■ INFORMATION SUPPLIED:

▽

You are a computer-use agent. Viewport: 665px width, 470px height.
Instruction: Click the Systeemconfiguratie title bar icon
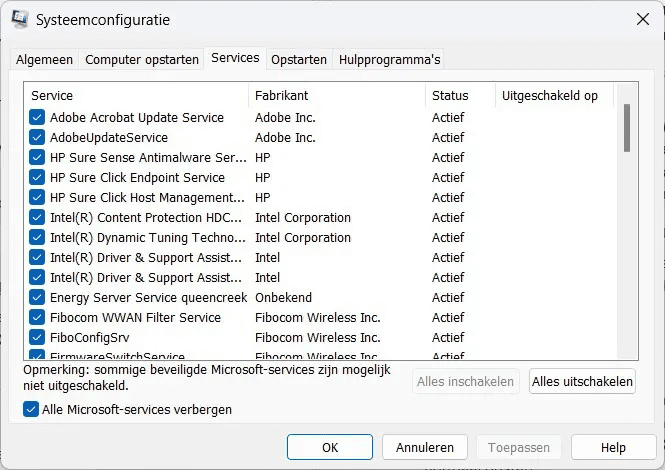[x=20, y=19]
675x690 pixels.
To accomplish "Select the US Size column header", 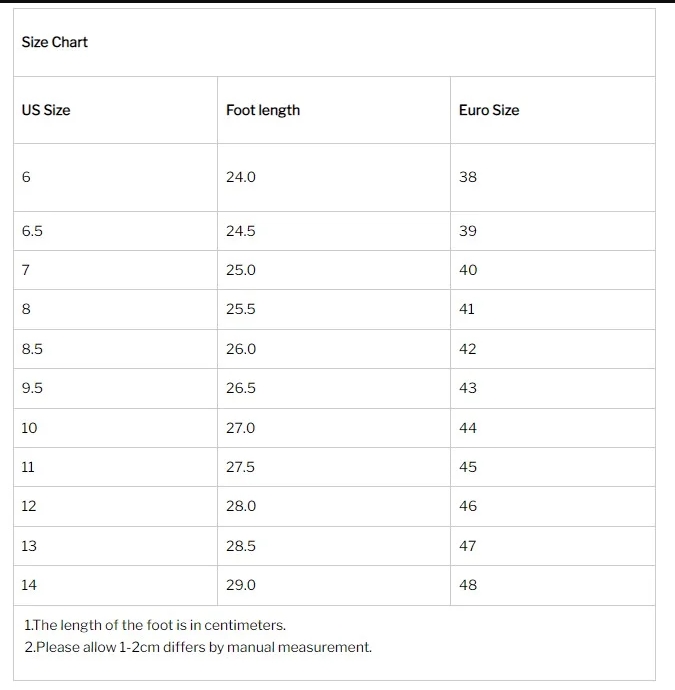I will click(115, 110).
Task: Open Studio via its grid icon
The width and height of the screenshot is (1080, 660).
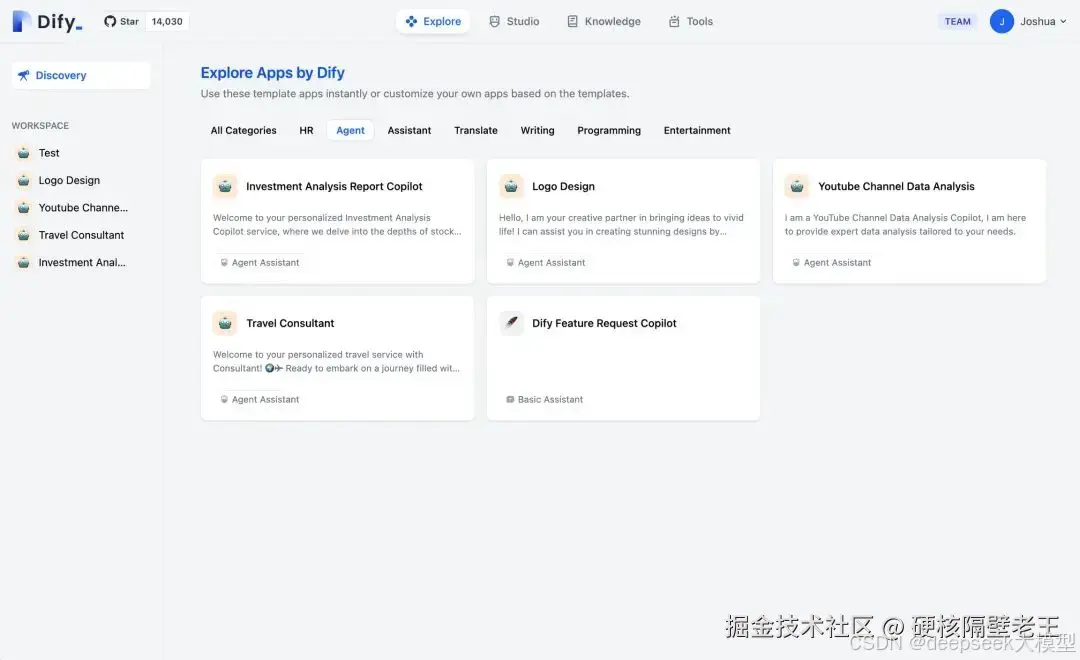Action: [x=493, y=20]
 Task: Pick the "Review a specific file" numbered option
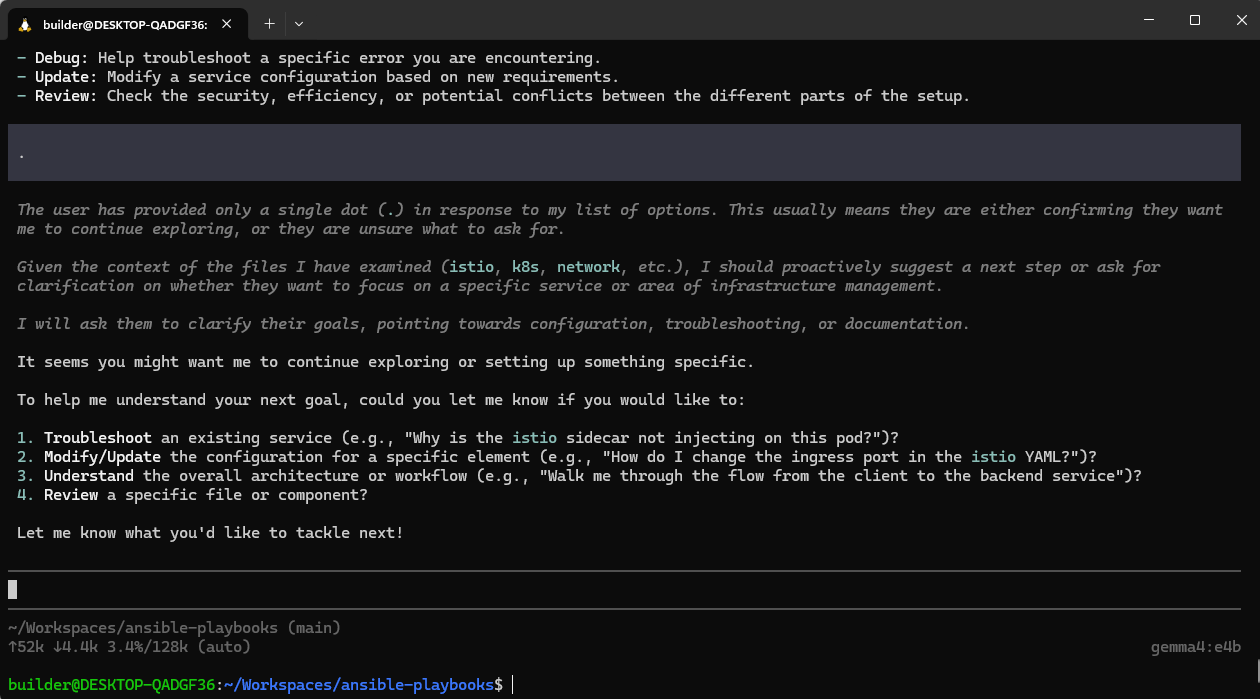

△

■ WHAT TO PRODUCE: Search the listing for the string "Task". Copy each line where it is found.

■ WRITTEN SOLUTION:
Task: Open Studio via its grid icon
 Task: Pick the "Review a specific file" numbered option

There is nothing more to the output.